The law, which would protect minorities, including LGBT people, against discrimination in the workplace, could mean fines of 9,000 Moldovan lei (£464), reports RiaNovosti.

Furthermore, discrimination leading to death or suicide could carry prison sentences of up to six years, however, according to reports, the wording of the bill did not make it clear whether discrimination against sexual minorities was included in all levels of sentencing under the legislation.

The next stage of parliament, which the bill will have to pass, is the third and final reading, however no date was confirmed.

The legislation builds on that which was lobbied by the European Union last May, however the previous bill, passed by Moldova’s ruling party, the Alliance for European Integration, which banned discrimination against minorities, did not carry with it legal mechanisms to enforce it.
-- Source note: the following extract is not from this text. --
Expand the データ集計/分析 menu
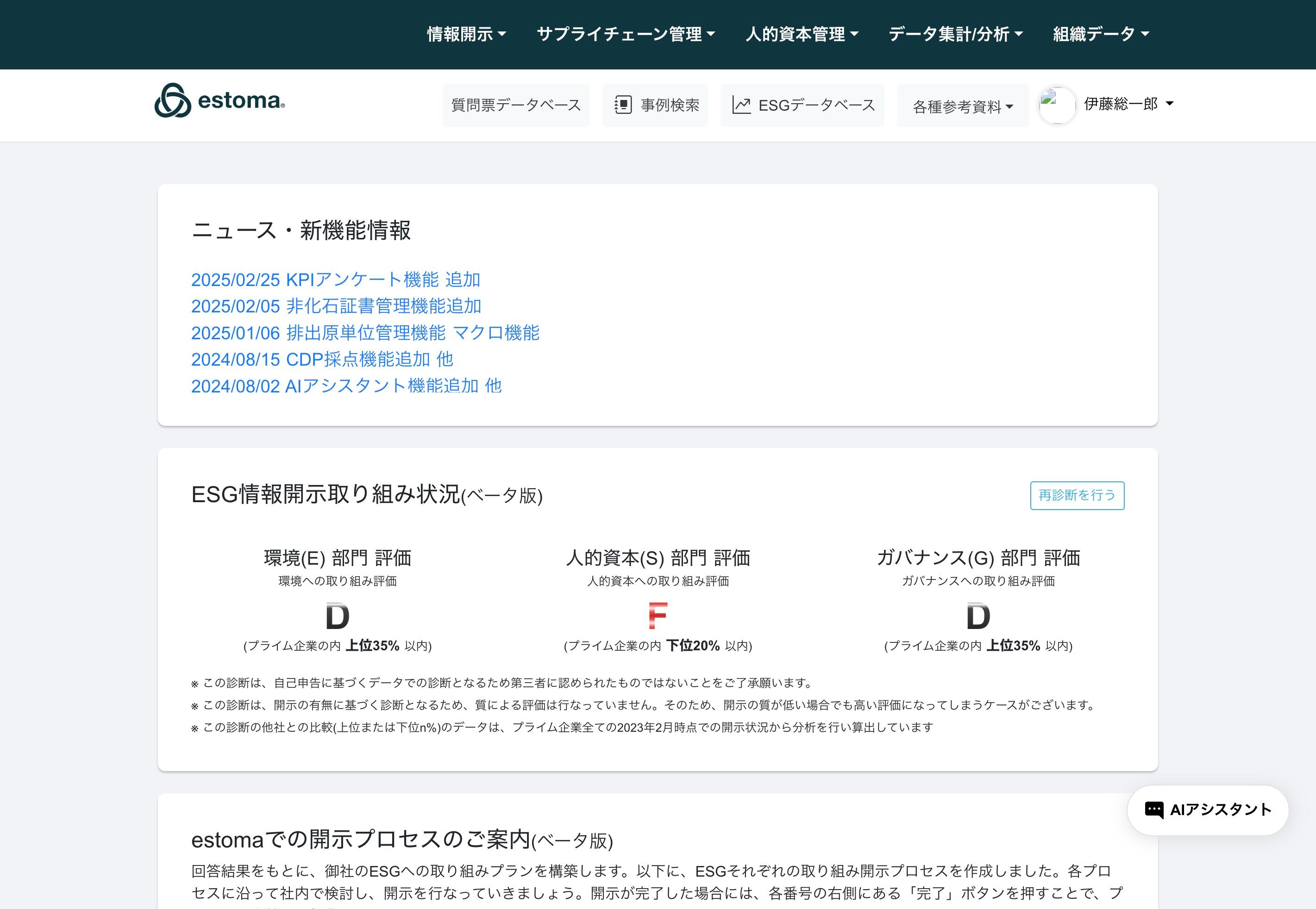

The small Republic of Moldova lies between the Ukraine and Romania, and critics have speculated that it was possibly following the lead of Russia and the Ukraine on bringing in anti-gay “propaganda” laws.

The Ukraine Bill 8711, which received initial approval in October, envisages fines, and prison terms of up to five years for spreading “propaganda of homosexuality”.

The following day, Russia’s Supreme Court ruled that the country’s second largest city of St Petersburg could continue to enforce its homophobic censorship law.

Moldovan lawmakers previously denied that they were following Russia’s lead on the subject, but Moldova’s Communist Party has close ties with Russia’s ruling United Russia party.

The bill has come under criticism from Moldovan Orthodox Christians who had said that the new law would “endorse sodomy”.